--- Begin ---
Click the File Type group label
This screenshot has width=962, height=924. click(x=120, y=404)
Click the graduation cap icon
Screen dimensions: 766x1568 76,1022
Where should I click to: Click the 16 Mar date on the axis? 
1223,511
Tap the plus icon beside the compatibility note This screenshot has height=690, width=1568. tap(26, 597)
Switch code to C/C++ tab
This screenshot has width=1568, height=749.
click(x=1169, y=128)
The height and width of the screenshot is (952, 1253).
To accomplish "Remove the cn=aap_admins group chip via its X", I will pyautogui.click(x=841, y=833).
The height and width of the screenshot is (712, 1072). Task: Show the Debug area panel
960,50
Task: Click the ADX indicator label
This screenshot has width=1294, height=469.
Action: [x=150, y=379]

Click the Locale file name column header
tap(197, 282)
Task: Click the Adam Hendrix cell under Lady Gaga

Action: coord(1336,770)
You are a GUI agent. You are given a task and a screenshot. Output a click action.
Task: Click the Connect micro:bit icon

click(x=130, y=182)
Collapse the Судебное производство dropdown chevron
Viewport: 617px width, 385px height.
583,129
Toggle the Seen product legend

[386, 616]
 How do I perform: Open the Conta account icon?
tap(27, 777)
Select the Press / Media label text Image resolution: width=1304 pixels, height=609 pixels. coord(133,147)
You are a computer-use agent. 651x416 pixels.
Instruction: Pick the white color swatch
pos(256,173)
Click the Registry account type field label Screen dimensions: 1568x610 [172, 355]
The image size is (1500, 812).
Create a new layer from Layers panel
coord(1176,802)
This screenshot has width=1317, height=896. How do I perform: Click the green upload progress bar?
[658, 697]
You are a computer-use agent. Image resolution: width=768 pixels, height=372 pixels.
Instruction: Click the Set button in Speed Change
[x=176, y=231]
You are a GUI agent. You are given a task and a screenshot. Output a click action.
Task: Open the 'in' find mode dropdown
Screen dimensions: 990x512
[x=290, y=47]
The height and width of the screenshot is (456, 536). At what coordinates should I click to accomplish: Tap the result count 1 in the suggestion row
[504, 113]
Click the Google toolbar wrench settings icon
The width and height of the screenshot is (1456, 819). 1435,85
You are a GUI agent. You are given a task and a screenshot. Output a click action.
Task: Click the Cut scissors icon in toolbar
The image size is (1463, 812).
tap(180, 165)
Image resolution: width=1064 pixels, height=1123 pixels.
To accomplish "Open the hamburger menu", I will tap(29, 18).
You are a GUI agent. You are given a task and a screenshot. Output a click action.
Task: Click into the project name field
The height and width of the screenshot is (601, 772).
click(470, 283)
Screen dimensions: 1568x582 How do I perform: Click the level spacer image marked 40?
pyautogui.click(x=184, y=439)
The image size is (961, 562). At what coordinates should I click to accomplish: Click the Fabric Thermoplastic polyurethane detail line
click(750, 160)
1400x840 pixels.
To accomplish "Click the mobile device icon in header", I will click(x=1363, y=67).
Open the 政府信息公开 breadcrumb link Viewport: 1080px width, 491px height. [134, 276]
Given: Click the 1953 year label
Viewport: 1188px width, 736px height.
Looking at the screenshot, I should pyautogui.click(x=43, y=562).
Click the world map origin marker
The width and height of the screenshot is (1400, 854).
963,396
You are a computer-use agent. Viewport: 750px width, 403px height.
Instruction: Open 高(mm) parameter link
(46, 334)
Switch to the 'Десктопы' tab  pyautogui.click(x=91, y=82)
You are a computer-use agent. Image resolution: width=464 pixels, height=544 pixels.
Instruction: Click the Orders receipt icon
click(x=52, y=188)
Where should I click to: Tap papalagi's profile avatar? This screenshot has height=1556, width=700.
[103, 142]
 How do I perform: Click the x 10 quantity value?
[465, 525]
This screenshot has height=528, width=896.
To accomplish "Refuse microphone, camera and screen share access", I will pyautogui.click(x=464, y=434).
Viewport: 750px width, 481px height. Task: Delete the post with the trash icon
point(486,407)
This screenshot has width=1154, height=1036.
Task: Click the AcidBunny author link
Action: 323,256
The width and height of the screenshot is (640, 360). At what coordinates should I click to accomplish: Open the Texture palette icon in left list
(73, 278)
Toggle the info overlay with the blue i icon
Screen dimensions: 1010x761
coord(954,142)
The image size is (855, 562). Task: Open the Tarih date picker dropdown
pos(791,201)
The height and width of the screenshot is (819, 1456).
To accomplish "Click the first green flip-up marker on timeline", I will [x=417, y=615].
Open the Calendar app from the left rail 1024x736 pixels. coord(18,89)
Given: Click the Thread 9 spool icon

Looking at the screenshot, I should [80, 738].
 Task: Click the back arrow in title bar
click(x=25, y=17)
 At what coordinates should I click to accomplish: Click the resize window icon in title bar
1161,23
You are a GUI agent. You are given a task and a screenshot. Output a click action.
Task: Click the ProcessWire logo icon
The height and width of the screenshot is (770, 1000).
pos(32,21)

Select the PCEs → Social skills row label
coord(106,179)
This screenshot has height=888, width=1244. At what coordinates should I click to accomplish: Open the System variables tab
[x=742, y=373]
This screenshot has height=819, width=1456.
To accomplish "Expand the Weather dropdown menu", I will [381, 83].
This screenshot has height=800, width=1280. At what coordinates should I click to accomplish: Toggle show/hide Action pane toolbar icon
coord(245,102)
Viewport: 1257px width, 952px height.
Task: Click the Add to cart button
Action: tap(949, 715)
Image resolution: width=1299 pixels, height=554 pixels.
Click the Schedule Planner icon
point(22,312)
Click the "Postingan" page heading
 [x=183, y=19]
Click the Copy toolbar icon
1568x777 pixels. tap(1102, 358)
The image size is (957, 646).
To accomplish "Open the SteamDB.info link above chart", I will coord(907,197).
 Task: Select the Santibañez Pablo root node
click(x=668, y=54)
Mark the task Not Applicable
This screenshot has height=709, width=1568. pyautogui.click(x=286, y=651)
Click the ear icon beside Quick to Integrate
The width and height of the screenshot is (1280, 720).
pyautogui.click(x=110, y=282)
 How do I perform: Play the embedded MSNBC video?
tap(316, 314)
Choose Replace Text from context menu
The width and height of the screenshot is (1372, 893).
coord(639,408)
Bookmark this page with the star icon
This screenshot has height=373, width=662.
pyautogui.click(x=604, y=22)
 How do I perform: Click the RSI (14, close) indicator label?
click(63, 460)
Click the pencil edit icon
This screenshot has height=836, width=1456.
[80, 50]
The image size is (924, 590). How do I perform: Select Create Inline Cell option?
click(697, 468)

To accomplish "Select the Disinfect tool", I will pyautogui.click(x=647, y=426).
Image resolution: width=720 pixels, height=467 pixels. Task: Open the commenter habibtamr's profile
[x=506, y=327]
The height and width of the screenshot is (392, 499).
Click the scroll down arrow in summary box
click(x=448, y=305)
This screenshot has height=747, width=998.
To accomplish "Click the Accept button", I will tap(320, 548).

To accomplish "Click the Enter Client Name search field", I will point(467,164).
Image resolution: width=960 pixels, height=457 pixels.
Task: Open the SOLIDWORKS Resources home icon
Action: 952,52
--- End ---
## [DIRECTION]
Copy the rows above verbatim, starting with the line that contains "Given: Click the 1953 year label" and ending with the line that contains "Action: 323,256", both lines included.

## [OUTPUT OF THE EXERCISE]
Given: Click the 1953 year label
Viewport: 1188px width, 736px height.
Looking at the screenshot, I should pyautogui.click(x=43, y=562).
Click the world map origin marker
The width and height of the screenshot is (1400, 854).
963,396
You are a computer-use agent. Viewport: 750px width, 403px height.
Instruction: Open 高(mm) parameter link
(46, 334)
Switch to the 'Десктопы' tab  pyautogui.click(x=91, y=82)
You are a computer-use agent. Image resolution: width=464 pixels, height=544 pixels.
Instruction: Click the Orders receipt icon
click(x=52, y=188)
Where should I click to: Tap papalagi's profile avatar? This screenshot has height=1556, width=700.
[103, 142]
 How do I perform: Click the x 10 quantity value?
[465, 525]
This screenshot has height=528, width=896.
To accomplish "Refuse microphone, camera and screen share access", I will pyautogui.click(x=464, y=434).
Viewport: 750px width, 481px height. Task: Delete the post with the trash icon
point(486,407)
This screenshot has width=1154, height=1036.
Task: Click the AcidBunny author link
Action: 323,256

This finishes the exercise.